Could somebody please explain the use of Flux.functor? Functors return functions, but I do not understand the use case. I would also like to understand the use of @functor when using Flux.

I tried the following and it worked:

a = (x,y) -> x^2 + y
b(x) = a(x,3)
b(3) == a(3,3)

returns True, as it should. So what does Flux.functor buy me? Thanks.


I’m sure someone else can put it better, but it is basically a convenience for exploring and modifying models. For “normal” usage you don’t need to pay any attention to it.

Calling functor(x) returns 1) a tuple of values which x is comprised of and 2) a function which creates a new x when given parameters of the same type as the ones returned in 1). For example, p, f = functor(x); y = f(p...) creates an identical copy of x; y.

As a motivating example, when you create a flux model, (e.g. model = Chain(Dense(2,3), SkipConnection(Chain(Dense(3,4), Dense(4,3)), +))) the parameters become “buried” in nested structs, making it cumbersome to retrieve them.

You do however need them because this is what you want the AD to compute gradients w.r.t when training the model.

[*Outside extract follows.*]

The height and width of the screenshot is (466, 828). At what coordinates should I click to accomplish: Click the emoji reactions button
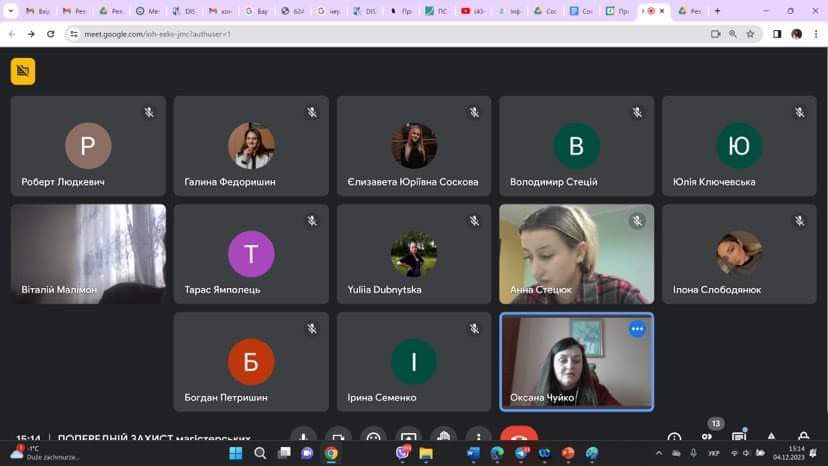tap(373, 438)
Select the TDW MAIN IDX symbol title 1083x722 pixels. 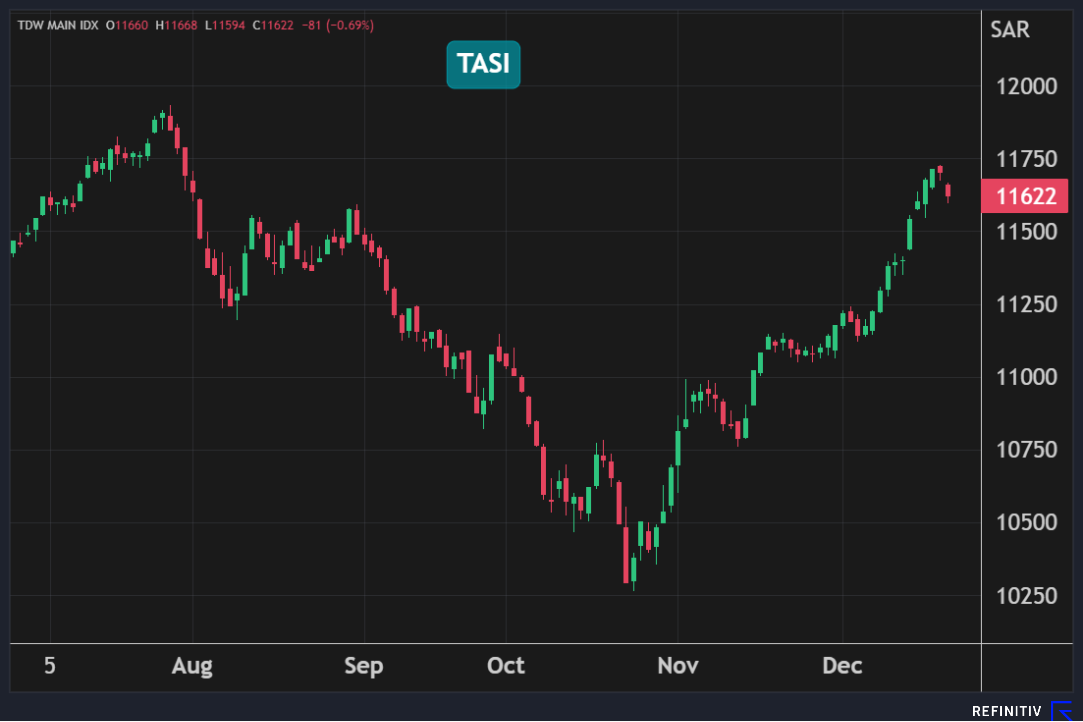pyautogui.click(x=58, y=25)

Flux export a method called params which recursively goes through everything returned in 1) and searches for numerical arrays and returns them in a Params struct.

As for 2), this is used when moving a model to the GPU. By default, all Flux layers create normal Arrays which reside in the RAM. If you want your model to run on the GPU you need to provide all those layers with GPU arrays (e.g CuArrays). This is also a bit of a pita and I guess that due to this, Flux exports the gpu function which recurses through functor, maps all numerical Arrays it finds to CuArrays and creates new layers with said CuArrays using 2) above.

For both these cases you could ofc just create all needed layers individually and keep track of them in some other way, but that would make things much more cumbersome.

Hope this helps.